Creeping socialism continues to destroy America. See it? Right in front of your eyes! The destruction of individualism and God-given capitalism is happening right now and only the most discerning Americans can recognize it!
In his 1887 book, Looking Backward, Edward Bellamy explained the crucial distinction between liberty and the socialist nightmare that he hoped to bring about. It's all about umbrellas:
A heavy rainstorm came up during the day, and I had concluded that the condition of the streets would be such that my hosts would have to give up the idea of going out to dinner, although the dining-hall I had understood to be quite near. I was much surprised when at the dinner hour the ladies appeared prepared to go out, but without either rubbers or umbrellas.
The mystery was explained when we found ourselves on the street, for a continuous waterproof covering had been let down so as to inclose the sidewalk and turn it into a well lighted and perfectly dry corridor, which was filled with a stream of ladies and gentlemen dressed for dinner. At the comers the entire open space was similarly roofed in. Edith Leete, with whom I walked, seemed much interested in learning what appeared to be entirely new to her, that in the stormy weather the streets of the Boston of my day had been impassable, except to persons protected by umbrellas, boots, and heavy clothing. "Were sidewalk coverings not used at all?" she asked. They were used, I explained, but in a scattered and utterly unsystematic way, being private enterprises. She said to me that at the present time all the streets were provided against inclement weather in the manner I saw, the apparatus being rolled out of the way when it was unnecessary. She intimated that it would be considered an extraordinary imbecility to permit the weather to have any effect on the social movements of the people.

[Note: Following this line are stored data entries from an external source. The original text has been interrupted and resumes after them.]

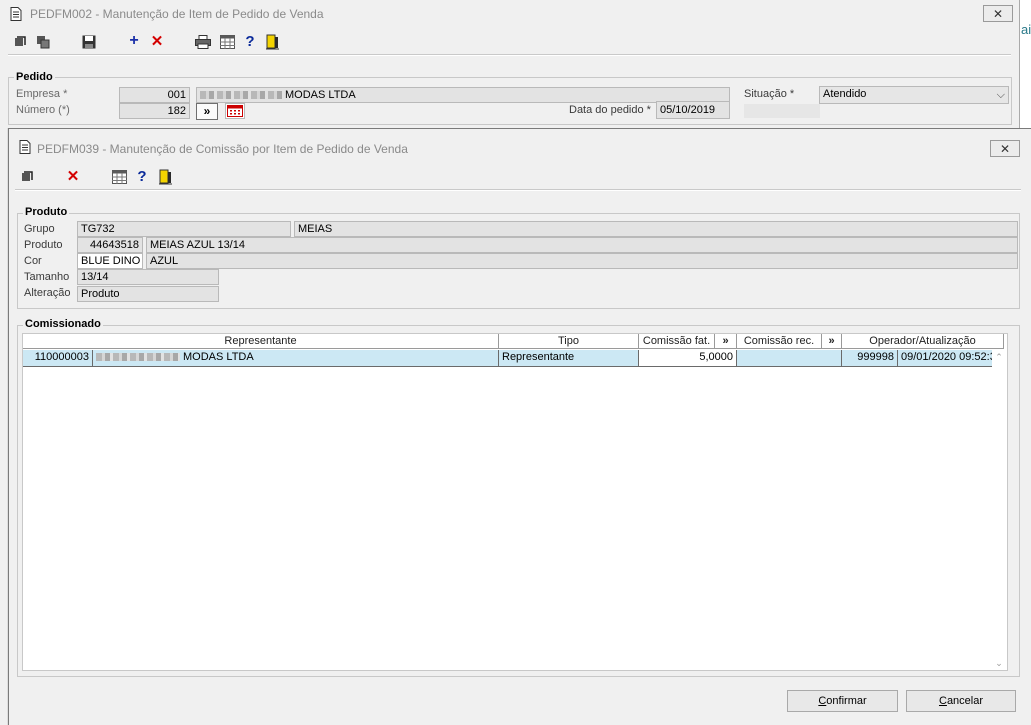  Describe the element at coordinates (845, 94) in the screenshot. I see `situacao-value: Atendido` at that location.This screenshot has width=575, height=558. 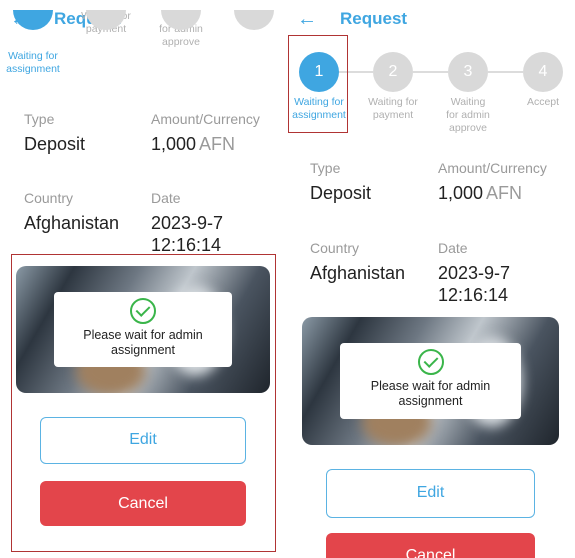 I want to click on edit-button: Edit, so click(x=430, y=494).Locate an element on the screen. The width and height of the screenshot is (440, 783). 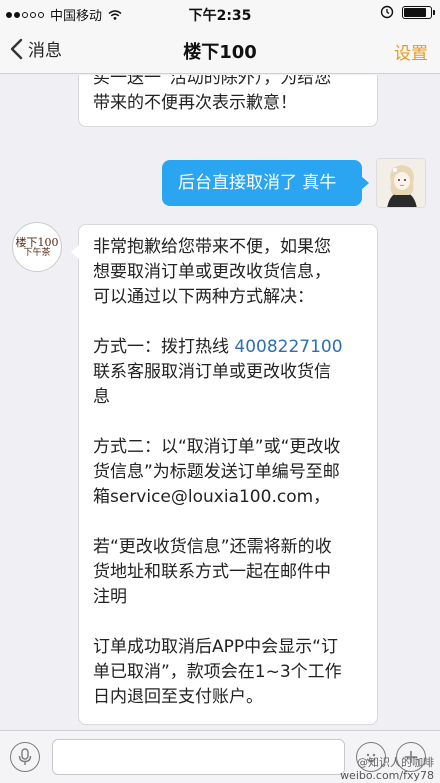
status-right is located at coordinates (408, 12).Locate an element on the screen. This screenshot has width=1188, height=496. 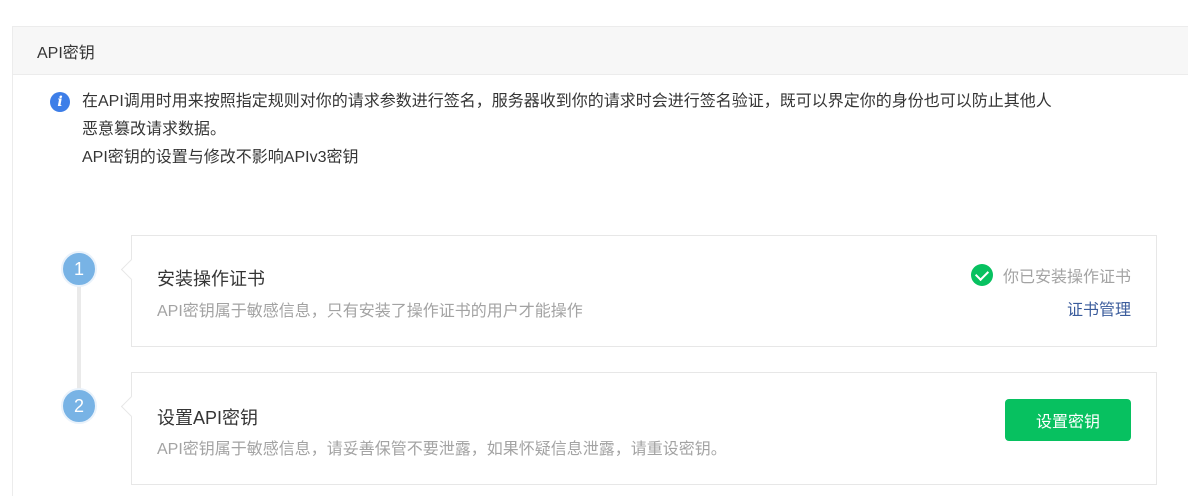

Dr. Leete, who was walking ahead, overhearing something of our talk, turned to say that the difference between the age of individualism and that of concert was well characterized by the fact that, in the nineteenth century, when it rained, the people of Boston put up three hundred thousand umbrellas over as many heads, and in the twentieth century they put up one umbrella over all the heads.
As we walked on, Edith said, "The private umbrella is father's favorite figure to illustrate the old way when everybody lived for himself and his family. There is a nineteenth century painting at the Art Gallery representing a crowd of people in the rain, each one holding his umbrella over himself and his wife, and giving his neighbors the drippings, which he claims must have been meant by the artist as a satire on his times."
Now UM has replaced its puny little brick bus shelter with this grandiose abomination designed to coddle their students into accepting the nanny state and believing they don't need to take responsibility for keeping themselves dry. Can our final enslavement be far behind?
2 comments:
Of course Bellamy never stopped to consider that a multitude of umbrellas might be a better use of resources than covering every street. And imagine the stench of all that horseshit (or today, gasoline fumes) if everything was enclosed. Some utopia.
Not that I object to providing cover over some streets. It can make for delightful pedestrian malls.
Actually, I think pavement has done more for pedestrian traffic than covered walkways would have. It's easy to deal with rain, if you don't have to walk through mud.